His lifestyle was not one that I understood … as I watched him pick up young men for sex at the subway station in Berlin called “Zoologischer Garten”, in his lizard skin outfit.
I knew he was HIV positive and quite ill. It seemed insane to me that he would put others at risk. He was clearly an unapologetic sexual predator.
I would walk up to him and say to him, “Really? You can’t be serious? This is not a good thing to be doing! You know that!”
And he would brush me away with a wry smile saying that this was none of my business and to go away “little girl”, that I did not understand what was going on and that I was ruining his game!
He taught me that in one moment, he could be masterfully talented in so many ways and deeply flawed and very painfully human in the next.
He taught me that to be human … is to be carrying both at all times.
He taught me that one could embrace both.
He taught me that life is to be lived and that one does not know when it will be over.
He showed me the layers of my own fear and the power held in the potential in my soul that was trying to get out.

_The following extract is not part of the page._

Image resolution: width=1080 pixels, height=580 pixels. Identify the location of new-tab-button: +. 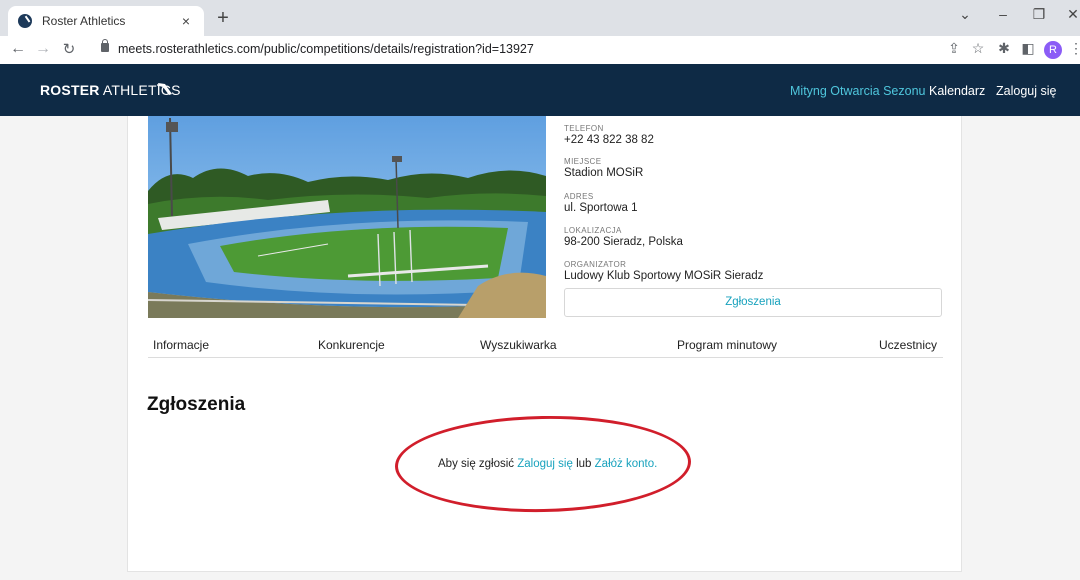
(223, 19).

He knew the influence he had on others. I am not sure he knew all the varied nuances and ways that he influenced me.
But perhaps now on the other side, he recognizes that to me … he was the embodiment of the three Greek Fates.
Those three Fates were Clotho who spun the thread of human fate, Lachesis, who dispensed that fate, and Atropos who cut the thread, thus determining the moment of death.
Just like them, he was forever weaving, creating, and determining the fates of others.
I got to be one of those that he weaved a few threads for me. He pushed ideas and insights into me that set me on a course for my future, and even now as the end of this life slowly approaches, he stands next to me taunting me with his scissors.
But he knows that I enjoy this dance with him, through life and beyond the end of this life and the manifestation that is this personality.
Just as the Fates ruled over destiny. Nureyev ruled over his own.
And his influence has directed me into uncharted waters and levels of artistic expression that continue to open my eyes, fill my heart, and empower my soul to the day.